PROMPT
Every record must be restated exactly as written.

Stored data
────────────────────────────────────────

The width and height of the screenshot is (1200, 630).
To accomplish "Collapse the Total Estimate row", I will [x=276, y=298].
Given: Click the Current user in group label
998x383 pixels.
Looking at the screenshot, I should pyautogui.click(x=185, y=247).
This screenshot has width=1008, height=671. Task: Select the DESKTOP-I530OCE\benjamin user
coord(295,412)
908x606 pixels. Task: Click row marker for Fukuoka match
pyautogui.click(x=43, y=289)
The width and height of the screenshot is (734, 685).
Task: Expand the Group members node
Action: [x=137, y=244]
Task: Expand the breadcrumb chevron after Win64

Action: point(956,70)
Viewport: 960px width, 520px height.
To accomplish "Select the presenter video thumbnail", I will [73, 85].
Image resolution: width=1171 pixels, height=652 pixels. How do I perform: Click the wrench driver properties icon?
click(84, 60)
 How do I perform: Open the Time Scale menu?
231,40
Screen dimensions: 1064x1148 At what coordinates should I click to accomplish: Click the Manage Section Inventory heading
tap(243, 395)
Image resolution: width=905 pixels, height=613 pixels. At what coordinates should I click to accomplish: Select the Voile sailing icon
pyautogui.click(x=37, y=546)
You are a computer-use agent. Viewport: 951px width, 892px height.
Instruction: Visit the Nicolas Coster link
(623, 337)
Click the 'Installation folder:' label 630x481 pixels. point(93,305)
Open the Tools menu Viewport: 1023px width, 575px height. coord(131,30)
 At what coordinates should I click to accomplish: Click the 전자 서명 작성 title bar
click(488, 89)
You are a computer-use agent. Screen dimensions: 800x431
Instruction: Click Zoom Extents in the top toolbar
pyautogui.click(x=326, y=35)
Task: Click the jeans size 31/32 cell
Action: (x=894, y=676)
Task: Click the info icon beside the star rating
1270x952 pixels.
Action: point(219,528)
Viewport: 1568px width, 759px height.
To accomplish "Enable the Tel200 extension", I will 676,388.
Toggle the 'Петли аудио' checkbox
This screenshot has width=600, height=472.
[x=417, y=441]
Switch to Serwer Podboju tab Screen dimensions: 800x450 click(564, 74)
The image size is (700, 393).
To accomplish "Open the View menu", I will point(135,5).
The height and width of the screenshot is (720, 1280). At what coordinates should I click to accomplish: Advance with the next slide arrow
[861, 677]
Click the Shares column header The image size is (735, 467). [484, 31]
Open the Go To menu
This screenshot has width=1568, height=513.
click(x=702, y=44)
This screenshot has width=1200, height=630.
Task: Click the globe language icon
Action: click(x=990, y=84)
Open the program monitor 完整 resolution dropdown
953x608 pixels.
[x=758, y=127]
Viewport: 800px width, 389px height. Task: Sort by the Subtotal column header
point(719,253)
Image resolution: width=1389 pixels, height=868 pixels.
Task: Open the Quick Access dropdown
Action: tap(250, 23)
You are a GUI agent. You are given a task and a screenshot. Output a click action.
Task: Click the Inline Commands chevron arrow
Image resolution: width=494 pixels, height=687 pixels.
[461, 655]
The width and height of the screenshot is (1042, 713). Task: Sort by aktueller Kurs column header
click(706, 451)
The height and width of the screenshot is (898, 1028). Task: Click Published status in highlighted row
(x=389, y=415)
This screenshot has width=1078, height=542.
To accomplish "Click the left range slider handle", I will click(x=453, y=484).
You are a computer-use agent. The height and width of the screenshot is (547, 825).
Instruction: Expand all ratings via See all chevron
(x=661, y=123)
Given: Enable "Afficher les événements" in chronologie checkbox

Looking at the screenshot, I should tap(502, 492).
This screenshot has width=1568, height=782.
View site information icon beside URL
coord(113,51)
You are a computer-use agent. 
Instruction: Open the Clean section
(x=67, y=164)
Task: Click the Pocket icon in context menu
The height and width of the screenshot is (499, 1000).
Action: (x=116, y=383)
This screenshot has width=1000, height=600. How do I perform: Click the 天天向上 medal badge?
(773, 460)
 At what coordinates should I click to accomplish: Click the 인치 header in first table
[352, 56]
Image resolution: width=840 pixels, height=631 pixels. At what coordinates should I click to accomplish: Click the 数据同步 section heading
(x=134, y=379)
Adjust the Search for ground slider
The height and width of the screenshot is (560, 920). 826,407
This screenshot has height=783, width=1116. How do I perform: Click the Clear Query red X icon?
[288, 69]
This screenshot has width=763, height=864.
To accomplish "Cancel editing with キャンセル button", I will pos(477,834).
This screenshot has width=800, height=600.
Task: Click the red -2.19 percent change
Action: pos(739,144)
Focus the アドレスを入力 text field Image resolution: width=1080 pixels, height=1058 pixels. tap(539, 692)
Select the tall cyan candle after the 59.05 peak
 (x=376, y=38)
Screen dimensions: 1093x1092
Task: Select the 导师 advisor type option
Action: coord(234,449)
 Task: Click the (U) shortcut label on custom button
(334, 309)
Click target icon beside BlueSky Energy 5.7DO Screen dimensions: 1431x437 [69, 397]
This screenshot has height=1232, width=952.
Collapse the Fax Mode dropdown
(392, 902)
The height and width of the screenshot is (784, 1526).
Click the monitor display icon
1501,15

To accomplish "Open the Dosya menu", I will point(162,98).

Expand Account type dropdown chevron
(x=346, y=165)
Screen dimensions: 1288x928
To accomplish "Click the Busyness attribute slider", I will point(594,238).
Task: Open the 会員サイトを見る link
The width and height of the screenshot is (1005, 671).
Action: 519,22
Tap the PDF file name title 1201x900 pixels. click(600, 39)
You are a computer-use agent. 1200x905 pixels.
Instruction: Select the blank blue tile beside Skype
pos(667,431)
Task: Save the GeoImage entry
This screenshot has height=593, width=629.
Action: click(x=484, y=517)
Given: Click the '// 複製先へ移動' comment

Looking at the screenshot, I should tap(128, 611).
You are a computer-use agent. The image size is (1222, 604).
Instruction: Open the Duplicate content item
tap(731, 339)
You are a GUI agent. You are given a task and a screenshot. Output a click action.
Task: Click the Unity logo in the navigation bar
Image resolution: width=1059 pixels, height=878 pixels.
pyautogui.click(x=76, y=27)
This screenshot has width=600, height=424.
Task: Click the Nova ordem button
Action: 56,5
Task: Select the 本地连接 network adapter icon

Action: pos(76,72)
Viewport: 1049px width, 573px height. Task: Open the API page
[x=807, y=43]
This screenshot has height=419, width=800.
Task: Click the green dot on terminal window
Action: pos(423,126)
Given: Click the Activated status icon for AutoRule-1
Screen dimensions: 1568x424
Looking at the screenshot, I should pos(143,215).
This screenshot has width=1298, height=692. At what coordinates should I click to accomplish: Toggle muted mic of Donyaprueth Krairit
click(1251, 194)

────────────────────────────────────────

ANSWER SPACE
The width and height of the screenshot is (1200, 630).
To accomplish "Collapse the Total Estimate row", I will [x=276, y=298].
Given: Click the Current user in group label
998x383 pixels.
Looking at the screenshot, I should pyautogui.click(x=185, y=247).
This screenshot has width=1008, height=671. Task: Select the DESKTOP-I530OCE\benjamin user
coord(295,412)
908x606 pixels. Task: Click row marker for Fukuoka match
pyautogui.click(x=43, y=289)
The width and height of the screenshot is (734, 685).
Task: Expand the Group members node
Action: [x=137, y=244]
Task: Expand the breadcrumb chevron after Win64

Action: point(956,70)
Viewport: 960px width, 520px height.
To accomplish "Select the presenter video thumbnail", I will [73, 85].
Image resolution: width=1171 pixels, height=652 pixels. How do I perform: Click the wrench driver properties icon?
click(84, 60)
 How do I perform: Open the Time Scale menu?
231,40
Screen dimensions: 1064x1148 At what coordinates should I click to accomplish: Click the Manage Section Inventory heading
tap(243, 395)
Image resolution: width=905 pixels, height=613 pixels. At what coordinates should I click to accomplish: Select the Voile sailing icon
pyautogui.click(x=37, y=546)
You are a computer-use agent. Viewport: 951px width, 892px height.
Instruction: Visit the Nicolas Coster link
(623, 337)
Click the 'Installation folder:' label 630x481 pixels. point(93,305)
Open the Tools menu Viewport: 1023px width, 575px height. coord(131,30)
 At what coordinates should I click to accomplish: Click the 전자 서명 작성 title bar
click(488, 89)
You are a computer-use agent. Screen dimensions: 800x431
Instruction: Click Zoom Extents in the top toolbar
pyautogui.click(x=326, y=35)
Task: Click the jeans size 31/32 cell
Action: (x=894, y=676)
Task: Click the info icon beside the star rating
1270x952 pixels.
Action: point(219,528)
Viewport: 1568px width, 759px height.
To accomplish "Enable the Tel200 extension", I will 676,388.
Toggle the 'Петли аудио' checkbox
This screenshot has width=600, height=472.
[x=417, y=441]
Switch to Serwer Podboju tab Screen dimensions: 800x450 click(564, 74)
The image size is (700, 393).
To accomplish "Open the View menu", I will point(135,5).
The height and width of the screenshot is (720, 1280). At what coordinates should I click to accomplish: Advance with the next slide arrow
[861, 677]
Click the Shares column header The image size is (735, 467). [484, 31]
Open the Go To menu
This screenshot has width=1568, height=513.
click(x=702, y=44)
This screenshot has width=1200, height=630.
Task: Click the globe language icon
Action: click(x=990, y=84)
Open the program monitor 完整 resolution dropdown
953x608 pixels.
[x=758, y=127]
Viewport: 800px width, 389px height. Task: Sort by the Subtotal column header
point(719,253)
Image resolution: width=1389 pixels, height=868 pixels.
Task: Open the Quick Access dropdown
Action: tap(250, 23)
You are a GUI agent. You are given a task and a screenshot. Output a click action.
Task: Click the Inline Commands chevron arrow
Image resolution: width=494 pixels, height=687 pixels.
[461, 655]
The width and height of the screenshot is (1042, 713). Task: Sort by aktueller Kurs column header
click(706, 451)
The height and width of the screenshot is (898, 1028). Task: Click Published status in highlighted row
(x=389, y=415)
This screenshot has width=1078, height=542.
To accomplish "Click the left range slider handle", I will click(x=453, y=484).
You are a computer-use agent. The height and width of the screenshot is (547, 825).
Instruction: Expand all ratings via See all chevron
(x=661, y=123)
Given: Enable "Afficher les événements" in chronologie checkbox

Looking at the screenshot, I should tap(502, 492).
This screenshot has width=1568, height=782.
View site information icon beside URL
coord(113,51)
You are a computer-use agent. 
Instruction: Open the Clean section
(x=67, y=164)
Task: Click the Pocket icon in context menu
The height and width of the screenshot is (499, 1000).
Action: (x=116, y=383)
This screenshot has width=1000, height=600. How do I perform: Click the 天天向上 medal badge?
(773, 460)
 At what coordinates should I click to accomplish: Click the 인치 header in first table
[352, 56]
Image resolution: width=840 pixels, height=631 pixels. At what coordinates should I click to accomplish: Click the 数据同步 section heading
(x=134, y=379)
Adjust the Search for ground slider
The height and width of the screenshot is (560, 920). 826,407
This screenshot has height=783, width=1116. How do I perform: Click the Clear Query red X icon?
[288, 69]
This screenshot has width=763, height=864.
To accomplish "Cancel editing with キャンセル button", I will pos(477,834).
This screenshot has width=800, height=600.
Task: Click the red -2.19 percent change
Action: pos(739,144)
Focus the アドレスを入力 text field Image resolution: width=1080 pixels, height=1058 pixels. tap(539, 692)
Select the tall cyan candle after the 59.05 peak
 (x=376, y=38)
Screen dimensions: 1093x1092
Task: Select the 导师 advisor type option
Action: coord(234,449)
 Task: Click the (U) shortcut label on custom button
(334, 309)
Click target icon beside BlueSky Energy 5.7DO Screen dimensions: 1431x437 [69, 397]
This screenshot has height=1232, width=952.
Collapse the Fax Mode dropdown
(392, 902)
The height and width of the screenshot is (784, 1526).
Click the monitor display icon
1501,15

To accomplish "Open the Dosya menu", I will point(162,98).

Expand Account type dropdown chevron
(x=346, y=165)
Screen dimensions: 1288x928
To accomplish "Click the Busyness attribute slider", I will point(594,238).
Task: Open the 会員サイトを見る link
The width and height of the screenshot is (1005, 671).
Action: 519,22
Tap the PDF file name title 1201x900 pixels. click(600, 39)
You are a computer-use agent. 1200x905 pixels.
Instruction: Select the blank blue tile beside Skype
pos(667,431)
Task: Save the GeoImage entry
This screenshot has height=593, width=629.
Action: click(x=484, y=517)
Given: Click the '// 複製先へ移動' comment

Looking at the screenshot, I should tap(128, 611).
You are a computer-use agent. The image size is (1222, 604).
Instruction: Open the Duplicate content item
tap(731, 339)
You are a GUI agent. You are given a task and a screenshot. Output a click action.
Task: Click the Unity logo in the navigation bar
Image resolution: width=1059 pixels, height=878 pixels.
pyautogui.click(x=76, y=27)
This screenshot has width=600, height=424.
Task: Click the Nova ordem button
Action: 56,5
Task: Select the 本地连接 network adapter icon

Action: pos(76,72)
Viewport: 1049px width, 573px height. Task: Open the API page
[x=807, y=43]
This screenshot has height=419, width=800.
Task: Click the green dot on terminal window
Action: pos(423,126)
Given: Click the Activated status icon for AutoRule-1
Screen dimensions: 1568x424
Looking at the screenshot, I should pos(143,215).
This screenshot has width=1298, height=692. At what coordinates should I click to accomplish: Toggle muted mic of Donyaprueth Krairit
click(1251, 194)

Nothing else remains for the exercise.